Guided bone regeneration is a process that allows bone growth while retarding the ingrowth of fibrous connective tissue and epithelium. Many bone defects will regenerate with new bone if the invasion of connective tissue from adjacent soft tissue can be prevented. Guided bone regeneration involves using a barrier that is placed over the bony defect to prevent fibrous tissue ingrowth while the bone underlying the barrier has time to grow and fill the defect (Figure 15-5). This technique is particularly useful in the treatment of buccal dehiscence, where labiobuccal (horizontal) augmentation of bone is required. Guided bone regeneration can be performed simultaneously with implant placement or before stage I. A variety of materials may serve as barriers to fibrous tissue ingrowth. Expanded polytetrafluoroethylene (Gore-Tex; W.L. Gore & Associates, Inc., Flagstaff, AZ) is the most extensively tested material. Resorbable materials are also now available, eliminating the necessity of removal. Thin, malleable titanium mesh is also a commonly used material facilitating maintenance of graft shape while eliminating extensive fibrous ingrowth. Titanium mesh trays can be created by trimming and contouring flat titanium mesh at the time of surgery, or they can be fabricated prior to surgery using diagnostic mounted dental casts or CAD-CAM (computer-aided design and computer-aided manufacturing) technology.

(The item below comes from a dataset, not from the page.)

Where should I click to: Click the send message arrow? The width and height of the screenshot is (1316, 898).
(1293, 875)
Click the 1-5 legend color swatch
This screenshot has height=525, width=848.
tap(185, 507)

Augmentation grafting adds strength to an extremely deficient mandible and improves the height and contour of available bone for implant placement in denture-bearing areas. Superior border augmentation with a bone graft is often indicated when severe resorption of the mandible results in inadequate height and contour and potential risk of fracture or when the treatment plan calls for placement of implants in areas of insufficient bone height or width. Neurosensory disturbances from inferior alveolar nerve dehiscence at the superior aspect of the mandible also can be improved with superior border grafting. Sources of graft material include autogenous bone, allogeneic bone, or both, often combined with BMP (off-label use). Historically, autogenous bone has been the most biologically acceptable material used in mandibular augmentation. Disadvantages of the use of autogenous bone include the need for donor site surgery and the possibility of the significant resorption that occurs after grafting. The use of allogeneic bone eliminates the need for a second surgical site and has been shown to be useful in augmenting small areas of deficiency in the mandible. Use of allogeneic bone seems to be most effective in augmenting the width of the alveolar ridge and is much less effective in improving the height (vertical augmentation) of a deficient mandible. Current techniques for superior border augmentation of the mandible frequently involve some combination of block grafting, supplemented with an allogeneic material such as freeze-dried bone mixed with BMP often contained in some type of mesh tray (Figure 15-6).